Though the Bronte sisters are perhaps one of the most well-known families of writers in English literature, when they published their work in the nineteenth century, they were known as neither Brontes nor as sisters.

Hoping to avoid the biased criticism and claims of insubstantiality levied against the works of women, Anne, Charlotte, and Emily Bronte published under the names Acton, Currer, and Ellis Bell.

Their first publication was a collection of the sisters’ poems, and though the volume was not successful at the time, later assessment of Emily Bronte’s poems has, according to Encyclopedia Britannica, since distinguished her as the preeminent poetic talent of the three sisters.

Though a gifted poet, Emily Bronte’s more well-known work is her novel Wuthering Heights, which tells the story of Heathcliff, who is taken in by the Earnshaw family, and his love for Catherine Earnshaw. While this love is reciprocated, Catherine ultimately chooses a man of higher status as her husband.

Wuthering Heights is often viewed in the public consciousness as one of literature’s great romances, and while Heathcliff’s love for Catherine is indeed passionate and persists intensely even past her death, the novel is hardly the kind of inspirational love story found in popular contemporary romance novels. Heathcliff’s passion easily transforms into obsession, and his devotion to Catherine is often exemplified through violence and revenge.

In fact, Wuthering Heights is arguably more a story about revenge and abuse than a story about love–spurned by the woman he loves due to his social standing and having suffered mistreatment in his childhood, Heathcliff works to gain power and money and then replicates the abuse done to him on the next generation. Though Heathcliff’s actions are hardly justifiable, the mistreatment he suffered, partly the result of his low class and the fact that he is, as Bronte describes, “a dark-skinned gipsy,” adds complexity to his vengeance and invites consideration of the restrictive and damaging nature of strict class divisions.

Heathcliff’s intensity is matched by the intensity of the setting surrounding him for much of his life, the titular Wuthering Heights. Much of the novel takes place in either Wuthering Heights, the Earnshaw’s estate which is subject to an “atmospheric tumult” in “stormy weather,” and the more sedate Thrushcross Grange, the lusher home of Edgar Linton, who Catherine Earnshaw eventually marries.

Both Wuthering Heights and Thrushcross Grange are on the Yorkshire moors, and when they are young, Catherine and Heathcliff spend time out on the moors together. Emily Bronte herself spent time on the moors as a child, and her mother, like the Earnshaws’, passed away when she was young. Though the Encyclopedia Britannica notes that Emily distinguishes herself from her sisters in that she makes “no use of the events of her own life and show[s] no preoccupation with a spinster’s state or a governess’s position,” these similarities suggest that the novel was shaped in part by the settings and circumstances of her childhood.

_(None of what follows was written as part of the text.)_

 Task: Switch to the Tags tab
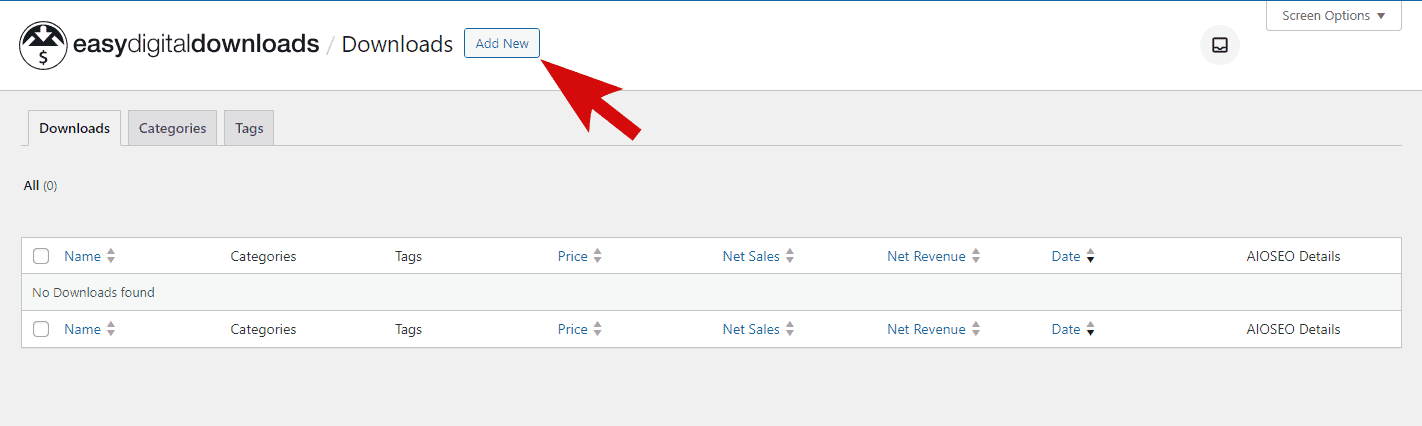coord(249,128)
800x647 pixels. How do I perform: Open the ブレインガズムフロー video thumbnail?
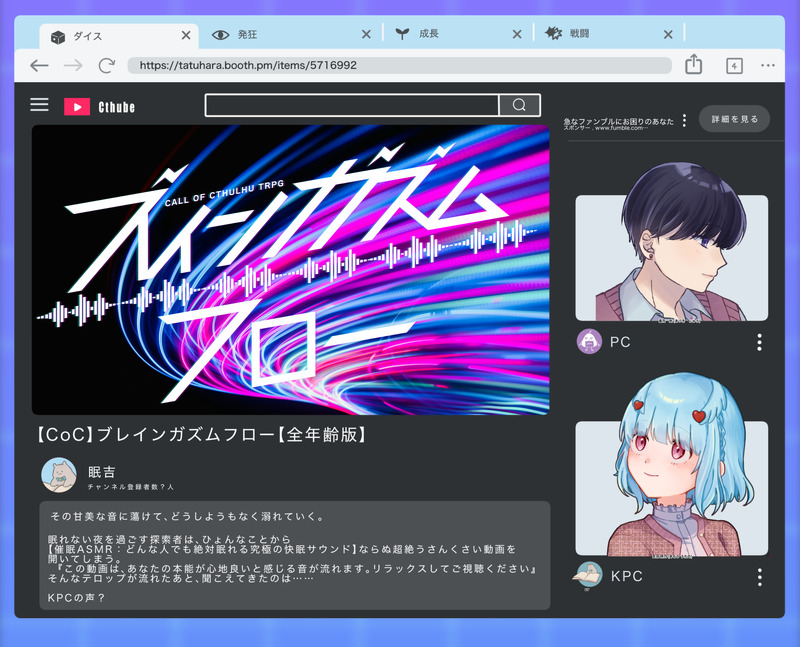click(290, 269)

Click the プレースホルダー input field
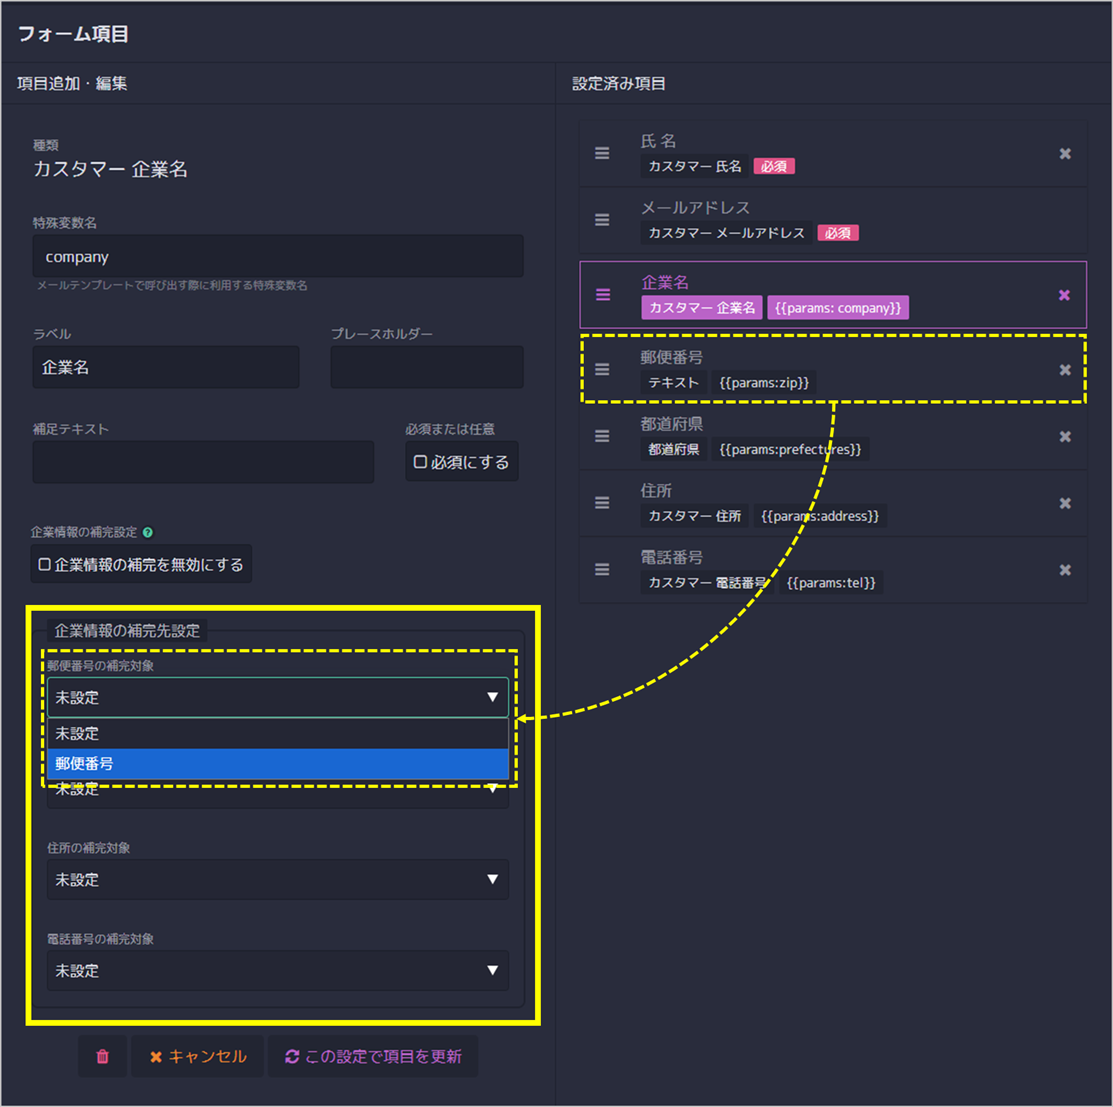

Emily Bronte died of tuberculosis not long after the publication of Wuthering Heights, and she did not live to see the novel become a celebrated work of English literature. Following the novel’s publication, Wuthering Heights received criticism for being “too savage, too animal-like, and clumsy in construction” (Encyclopedia Britannica). Though seen as a failing of the novel at the time, the novel’s savage emotional intensity is part of what cements Emily Bronte’s literary legacy and is part of why Wuthering Heights still invites contemplation and consideration more than a hundred years after its publication.